Dans le texte yiddish, le père, qui s’appelle Elie (un prénom éminemment juif), est «malade», et il «sizt in chalat», c’est-à-dire qu’il ne sort pas de chez lui pendant sept jours en signe de deuil – tant il est vrai qu’une trahison comme celle de Tsirele équivaut pour lui à un décès : c’est aussi ainsi que Téviè le laitier, un brave homme pourtant, réagit à la liaison de ‘Hawè, sa troisième fille, avec le «gentil» ‘Hvodkè… Un vrai deuil est silencieux, mais on a vu à propos de la mélodie n°4 («Avant une longue séparation») le rôle de la musique dans le «kale-setsn», le rituel de séparation concernant la mariée. Ce rituel de séparation pouvait aussi concerner le marié (le "chossn-basetsn"), et Ottens & Rubin citent à ce propos le témoignage d’un gentil ayant assisté à un mariage juif en Podolie vers la fin du 18ème siècle : «dans une grande pièce pleine d’hommes en tenue de chabbat polonais noir, se trouvait le fiancé […]. Quatre musiciens juifs entrèrent […], s‘avancèrent devant le fiancé et ses deux compagnons plus âgés, et jouèrent piano un adagio semblable à un choral. Les exhortations des deux vieux devinrent plus pressantes et plus fortes, mais restèrent apparemment sans effet sur le fiancé. La musique se fit un peu plus forte, tandis que les deux vieux continuaient leurs injonctions et leurs exhortations... Et voilà qu’ils se mettent à pleurer, à sangloter, à hurler, suivis en tutti par l’ensemble des hommes […], sur une musique forte. Tout à coup le petit fiancé plisse aussi les yeux et la bouche comme pour pleurer, ce que remarquant, les vieux lui hurlèrent à la figure comme une meute de loups. Les musiciens jouèrent fortissimo et le premier violon vint se placer si près de l'oreille du fiancé […] que celui-ci ne pouvait pas en perdre la moindre double-croche. Suant de peur, il poussa alors lui-même un hurlement semblable, les vannes de ses glandes lacrymales s'ouvrirent, et des larmes coulèrent à flots sur ses joues blêmes "(Allgemeine Musikalische Zeitung, 1802)».

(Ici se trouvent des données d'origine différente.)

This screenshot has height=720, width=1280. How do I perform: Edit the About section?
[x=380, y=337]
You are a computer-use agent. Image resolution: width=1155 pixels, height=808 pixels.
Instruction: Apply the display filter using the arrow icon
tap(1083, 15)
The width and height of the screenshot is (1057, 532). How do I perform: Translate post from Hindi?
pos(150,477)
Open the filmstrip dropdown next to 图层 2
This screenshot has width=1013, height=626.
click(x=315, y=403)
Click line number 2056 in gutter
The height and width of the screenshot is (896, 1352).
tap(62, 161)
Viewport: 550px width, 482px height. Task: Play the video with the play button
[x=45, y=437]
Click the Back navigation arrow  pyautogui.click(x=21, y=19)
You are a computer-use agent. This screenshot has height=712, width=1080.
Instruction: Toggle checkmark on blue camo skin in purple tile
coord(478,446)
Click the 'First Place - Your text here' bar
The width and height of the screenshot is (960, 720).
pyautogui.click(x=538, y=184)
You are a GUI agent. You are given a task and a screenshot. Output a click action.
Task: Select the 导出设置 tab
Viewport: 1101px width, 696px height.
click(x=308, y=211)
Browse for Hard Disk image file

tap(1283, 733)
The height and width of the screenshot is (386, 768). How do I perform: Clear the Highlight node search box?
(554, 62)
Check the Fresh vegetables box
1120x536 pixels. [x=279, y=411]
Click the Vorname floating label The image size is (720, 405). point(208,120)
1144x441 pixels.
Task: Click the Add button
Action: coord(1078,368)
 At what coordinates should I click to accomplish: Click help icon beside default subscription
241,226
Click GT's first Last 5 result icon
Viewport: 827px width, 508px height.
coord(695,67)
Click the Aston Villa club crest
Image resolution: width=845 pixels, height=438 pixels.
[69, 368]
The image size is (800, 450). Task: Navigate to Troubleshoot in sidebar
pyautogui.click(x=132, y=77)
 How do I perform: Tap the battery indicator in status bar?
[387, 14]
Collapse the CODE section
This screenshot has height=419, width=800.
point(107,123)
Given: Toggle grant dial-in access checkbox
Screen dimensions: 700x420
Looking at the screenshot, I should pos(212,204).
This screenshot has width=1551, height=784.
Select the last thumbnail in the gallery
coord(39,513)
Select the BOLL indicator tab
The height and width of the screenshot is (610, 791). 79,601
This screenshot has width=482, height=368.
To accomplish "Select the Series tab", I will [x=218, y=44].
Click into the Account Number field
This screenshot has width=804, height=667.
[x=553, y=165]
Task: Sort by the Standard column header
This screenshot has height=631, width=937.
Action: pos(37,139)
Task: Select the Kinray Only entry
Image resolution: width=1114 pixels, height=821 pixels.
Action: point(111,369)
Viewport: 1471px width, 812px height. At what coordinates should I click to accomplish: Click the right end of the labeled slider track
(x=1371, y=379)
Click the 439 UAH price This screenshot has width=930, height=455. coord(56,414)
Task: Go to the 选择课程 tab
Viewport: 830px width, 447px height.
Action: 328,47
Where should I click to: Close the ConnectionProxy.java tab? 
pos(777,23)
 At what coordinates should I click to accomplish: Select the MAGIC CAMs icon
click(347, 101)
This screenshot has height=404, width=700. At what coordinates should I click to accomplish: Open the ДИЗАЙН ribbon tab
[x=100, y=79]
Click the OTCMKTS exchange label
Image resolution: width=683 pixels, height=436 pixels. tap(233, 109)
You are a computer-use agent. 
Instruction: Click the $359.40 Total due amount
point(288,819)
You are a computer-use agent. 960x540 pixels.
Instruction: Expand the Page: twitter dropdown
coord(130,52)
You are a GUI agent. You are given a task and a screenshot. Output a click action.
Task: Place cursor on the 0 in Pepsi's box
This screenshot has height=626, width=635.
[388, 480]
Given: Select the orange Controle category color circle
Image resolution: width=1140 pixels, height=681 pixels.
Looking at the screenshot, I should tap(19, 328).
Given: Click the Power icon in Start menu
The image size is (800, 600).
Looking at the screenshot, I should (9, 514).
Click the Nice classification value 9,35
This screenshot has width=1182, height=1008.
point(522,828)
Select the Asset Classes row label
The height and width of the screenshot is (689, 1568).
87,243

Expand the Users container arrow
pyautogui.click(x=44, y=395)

Nous voilà prêts à entendre cette musique pour ce qu’elle est, c’est-à-dire, en ce qui concerne le père, un lamento plus violent que tous les précédents. L’injonction «reviens chez ton père !» qui introduit le ténor m 20, reviendra cinq fois avec la même formule musicale (celle de la berceuse n°3 !) : pur mode ukraino-phrygien et profil de «gémissement plaintif» - avec quelque chose de l’ «ordre» du fait de la pente plus abrupte (2 mesures contre 4 dans le n°3).

L’exemple cité (mm 20-23) correspond à la première intervention du père, au sein d’une forme dont Chostakovitch fait, comme dans le n°4, un duo d’opéra miniature, en l’articulant de la façon suivante :

Voyons le détail de chacune de ces quatre parties.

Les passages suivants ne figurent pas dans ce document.